### WHAT YOU SHOULD DO:
Rewrite the part of the material that opens with the line containing "Where should I click to: Select" and closes with the line containing "Image resolution: width=1390" as a Markdown table with the columns Row and Material line, skipping blank lines. Both of those lines belong in the table.

### DATASET ROWS:

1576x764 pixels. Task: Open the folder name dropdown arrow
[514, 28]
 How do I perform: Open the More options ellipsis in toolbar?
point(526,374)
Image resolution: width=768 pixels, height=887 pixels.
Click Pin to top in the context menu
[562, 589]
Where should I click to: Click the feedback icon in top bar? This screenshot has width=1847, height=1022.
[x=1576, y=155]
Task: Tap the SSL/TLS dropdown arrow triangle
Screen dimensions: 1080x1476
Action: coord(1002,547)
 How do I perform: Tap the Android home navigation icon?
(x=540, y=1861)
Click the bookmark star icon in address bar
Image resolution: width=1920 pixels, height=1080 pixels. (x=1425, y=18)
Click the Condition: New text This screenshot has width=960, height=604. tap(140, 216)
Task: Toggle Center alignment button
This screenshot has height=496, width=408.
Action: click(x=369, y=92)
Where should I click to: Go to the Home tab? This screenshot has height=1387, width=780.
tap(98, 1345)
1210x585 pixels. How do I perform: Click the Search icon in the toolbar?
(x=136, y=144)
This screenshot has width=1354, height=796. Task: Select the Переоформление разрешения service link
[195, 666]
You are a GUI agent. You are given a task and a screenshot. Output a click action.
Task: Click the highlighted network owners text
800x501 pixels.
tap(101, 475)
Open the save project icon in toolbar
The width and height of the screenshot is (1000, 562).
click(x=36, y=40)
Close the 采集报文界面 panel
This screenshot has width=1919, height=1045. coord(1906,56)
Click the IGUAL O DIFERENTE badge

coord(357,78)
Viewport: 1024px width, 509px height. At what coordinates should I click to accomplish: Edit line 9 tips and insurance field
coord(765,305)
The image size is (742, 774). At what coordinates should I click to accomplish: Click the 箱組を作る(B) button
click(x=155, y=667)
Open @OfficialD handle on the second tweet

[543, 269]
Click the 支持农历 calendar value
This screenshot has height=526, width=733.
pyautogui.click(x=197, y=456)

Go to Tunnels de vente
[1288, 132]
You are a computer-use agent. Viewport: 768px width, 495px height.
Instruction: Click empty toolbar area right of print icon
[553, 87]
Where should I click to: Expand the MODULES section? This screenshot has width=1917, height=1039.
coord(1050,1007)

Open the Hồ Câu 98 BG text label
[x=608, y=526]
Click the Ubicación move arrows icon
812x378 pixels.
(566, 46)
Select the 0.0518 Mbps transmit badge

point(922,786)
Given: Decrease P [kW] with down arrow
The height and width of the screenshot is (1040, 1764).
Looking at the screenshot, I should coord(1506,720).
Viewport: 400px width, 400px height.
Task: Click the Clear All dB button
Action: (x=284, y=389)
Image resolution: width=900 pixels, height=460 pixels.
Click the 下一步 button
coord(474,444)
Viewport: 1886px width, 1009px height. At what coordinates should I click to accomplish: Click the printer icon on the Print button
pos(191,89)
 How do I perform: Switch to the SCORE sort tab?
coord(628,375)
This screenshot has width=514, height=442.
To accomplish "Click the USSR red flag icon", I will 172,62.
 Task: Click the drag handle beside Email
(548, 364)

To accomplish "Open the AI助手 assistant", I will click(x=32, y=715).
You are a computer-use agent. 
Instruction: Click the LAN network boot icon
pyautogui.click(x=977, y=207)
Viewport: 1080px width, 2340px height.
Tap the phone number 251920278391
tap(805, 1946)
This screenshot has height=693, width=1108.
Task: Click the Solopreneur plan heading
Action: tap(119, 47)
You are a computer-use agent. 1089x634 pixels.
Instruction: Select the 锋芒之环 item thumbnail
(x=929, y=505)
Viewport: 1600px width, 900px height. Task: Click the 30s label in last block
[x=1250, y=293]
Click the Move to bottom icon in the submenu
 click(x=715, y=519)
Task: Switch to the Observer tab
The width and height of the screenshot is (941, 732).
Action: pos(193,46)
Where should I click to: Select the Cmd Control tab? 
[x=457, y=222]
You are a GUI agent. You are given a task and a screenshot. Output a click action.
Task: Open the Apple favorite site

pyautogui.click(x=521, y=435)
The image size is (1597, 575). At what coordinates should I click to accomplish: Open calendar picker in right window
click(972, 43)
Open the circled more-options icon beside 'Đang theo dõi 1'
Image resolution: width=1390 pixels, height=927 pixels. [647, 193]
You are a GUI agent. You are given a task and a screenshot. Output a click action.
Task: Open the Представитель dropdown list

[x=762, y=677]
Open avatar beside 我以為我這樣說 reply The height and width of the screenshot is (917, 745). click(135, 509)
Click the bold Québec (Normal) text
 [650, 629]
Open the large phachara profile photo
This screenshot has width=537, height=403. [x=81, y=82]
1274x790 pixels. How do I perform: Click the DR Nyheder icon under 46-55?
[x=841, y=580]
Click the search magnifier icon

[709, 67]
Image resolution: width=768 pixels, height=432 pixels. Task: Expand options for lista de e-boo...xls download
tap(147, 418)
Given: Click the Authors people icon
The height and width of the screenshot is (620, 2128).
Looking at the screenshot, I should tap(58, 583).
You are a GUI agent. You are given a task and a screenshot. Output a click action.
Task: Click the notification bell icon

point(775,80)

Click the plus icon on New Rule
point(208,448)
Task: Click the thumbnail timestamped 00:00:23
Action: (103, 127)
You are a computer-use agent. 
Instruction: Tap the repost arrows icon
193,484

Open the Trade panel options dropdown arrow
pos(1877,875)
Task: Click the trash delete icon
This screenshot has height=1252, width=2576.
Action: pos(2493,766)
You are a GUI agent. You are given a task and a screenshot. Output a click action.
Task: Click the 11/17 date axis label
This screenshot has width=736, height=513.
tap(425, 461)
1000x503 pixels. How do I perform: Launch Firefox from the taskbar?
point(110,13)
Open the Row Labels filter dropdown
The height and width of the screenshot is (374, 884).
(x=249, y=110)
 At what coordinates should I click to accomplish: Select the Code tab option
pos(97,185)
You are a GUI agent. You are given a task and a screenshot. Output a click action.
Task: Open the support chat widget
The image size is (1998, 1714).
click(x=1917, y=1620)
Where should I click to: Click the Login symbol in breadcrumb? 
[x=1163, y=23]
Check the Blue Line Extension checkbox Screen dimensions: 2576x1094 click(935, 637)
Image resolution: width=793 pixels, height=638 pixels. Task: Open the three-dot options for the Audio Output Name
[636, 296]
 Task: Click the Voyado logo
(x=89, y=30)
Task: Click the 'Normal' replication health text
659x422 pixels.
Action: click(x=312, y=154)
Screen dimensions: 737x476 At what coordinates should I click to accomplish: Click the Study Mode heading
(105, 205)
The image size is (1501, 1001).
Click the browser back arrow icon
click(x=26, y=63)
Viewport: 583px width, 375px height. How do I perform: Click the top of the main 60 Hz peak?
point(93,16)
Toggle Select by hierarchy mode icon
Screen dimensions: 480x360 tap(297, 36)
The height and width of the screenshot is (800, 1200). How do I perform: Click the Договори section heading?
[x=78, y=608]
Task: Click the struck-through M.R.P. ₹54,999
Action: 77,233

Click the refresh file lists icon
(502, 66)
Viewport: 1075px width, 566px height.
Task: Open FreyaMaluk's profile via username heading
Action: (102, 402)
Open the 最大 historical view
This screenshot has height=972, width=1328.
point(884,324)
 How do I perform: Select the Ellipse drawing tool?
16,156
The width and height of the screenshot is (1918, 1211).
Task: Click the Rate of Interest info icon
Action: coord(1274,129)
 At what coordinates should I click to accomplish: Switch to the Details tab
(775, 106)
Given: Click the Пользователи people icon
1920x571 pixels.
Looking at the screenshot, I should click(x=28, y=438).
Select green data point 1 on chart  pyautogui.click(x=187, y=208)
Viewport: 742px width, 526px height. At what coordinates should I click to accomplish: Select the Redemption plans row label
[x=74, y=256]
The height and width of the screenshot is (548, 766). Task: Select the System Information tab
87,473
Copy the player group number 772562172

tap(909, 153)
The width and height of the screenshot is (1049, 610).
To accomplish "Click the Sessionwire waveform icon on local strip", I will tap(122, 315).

### OUTPUT FOR THIS EXERCISE:
| Row | Material line |
|---|---|
| 1 | Where should I click to: Select the Cmd Control tab?  |
| 2 | [x=457, y=222] |
| 3 | You are a GUI agent. You are given a task and a screenshot. Output a click action. |
| 4 | Task: Open the Apple favorite site |
| 5 | pyautogui.click(x=521, y=435) |
| 6 | The image size is (1597, 575). At what coordinates should I click to accomplish: Open calendar picker in right window |
| 7 | click(972, 43) |
| 8 | Open the circled more-options icon beside 'Đang theo dõi 1' |
| 9 | Image resolution: width=1390 pixels, height=927 pixels. [647, 193] |